経営層と対等に渡り合うための高度なスキルが求められます。

 

  • ITと経営の翻訳能力:技術的なリスクを「経営インパクト(金額、評判)」に、経営戦略を「IT要件」に翻訳する最も重要な能力。
  • フレームワークの知識:COBIT、 ITIL、 NIST、 ISOなど、ガバナンスやリスク管理の国際的な「型(フレームワーク)」に関する深い知識。
  • 高度なドキュメンテーション能力:経営層を納得させる報告書、規程類、評価シートを作成する能力。
  • プロジェクトマネジメント能力:企業全体の「仕組み」を変える大規模な変革プロジェクトを推進する能力。

 

有効な資格

 

  • CISA(公認情報システム監査人):ITガバナンス、統制、監査の領域で最も信頼される国際資格です。
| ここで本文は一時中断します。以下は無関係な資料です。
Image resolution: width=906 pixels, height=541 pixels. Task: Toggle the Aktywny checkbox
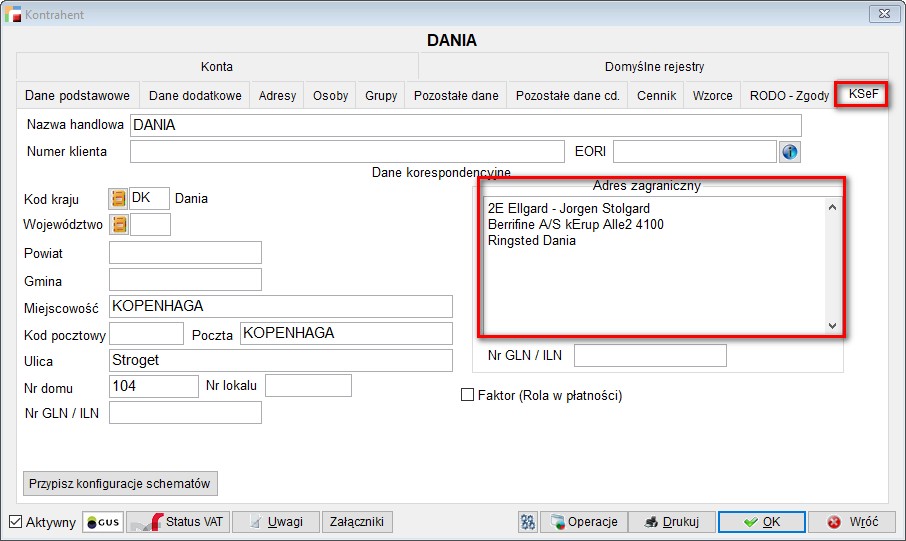pyautogui.click(x=15, y=522)
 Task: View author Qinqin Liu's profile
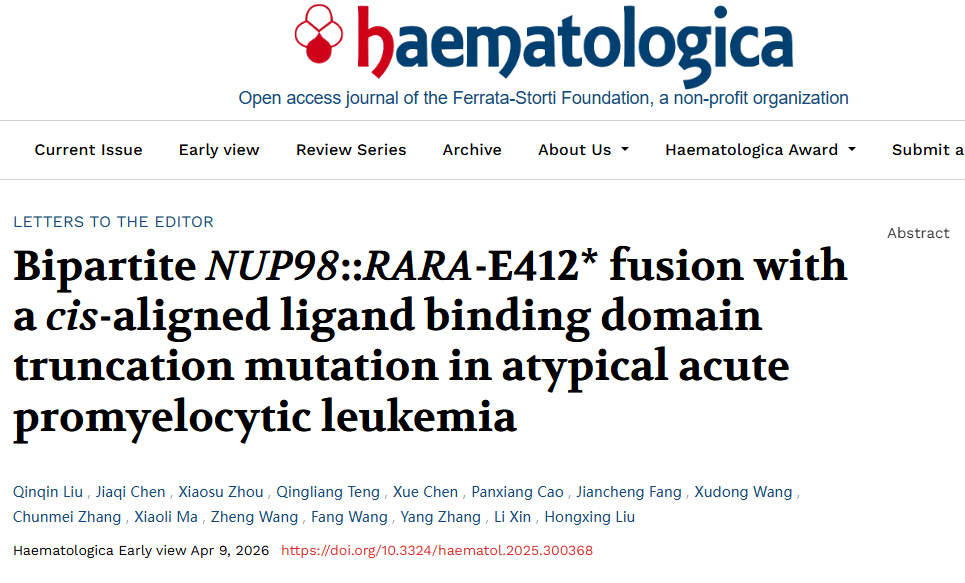48,492
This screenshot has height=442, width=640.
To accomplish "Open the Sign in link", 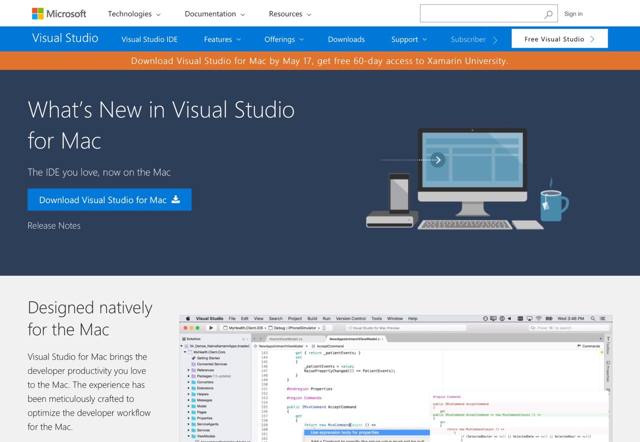I will point(573,14).
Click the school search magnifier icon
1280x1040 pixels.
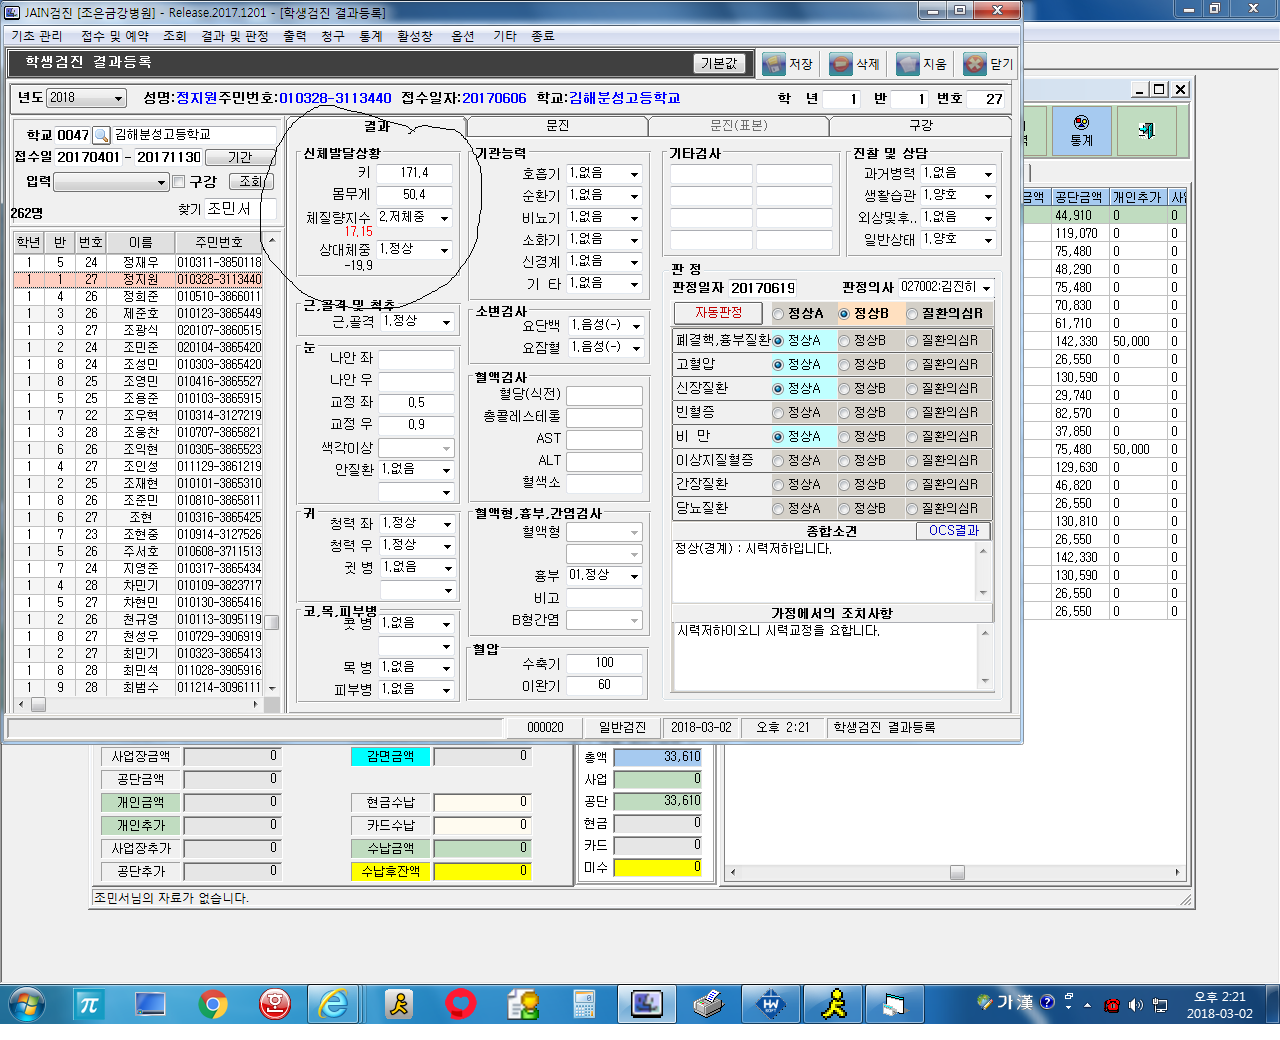(101, 135)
親和性が非常に高いです。
  • CISM(公認情報セキュリティマネージャー):セキュリティ「マネジメント」と「ガバナンス」に焦点を当てた資格です。
  • ITストラテジスト試験(国家資格):ITを活用した経営戦略の策定能力を証明する国内最難関資格の一つです。
  • PMP(Project Management Professional):プロジェクトマネジメントの国際標準資格です。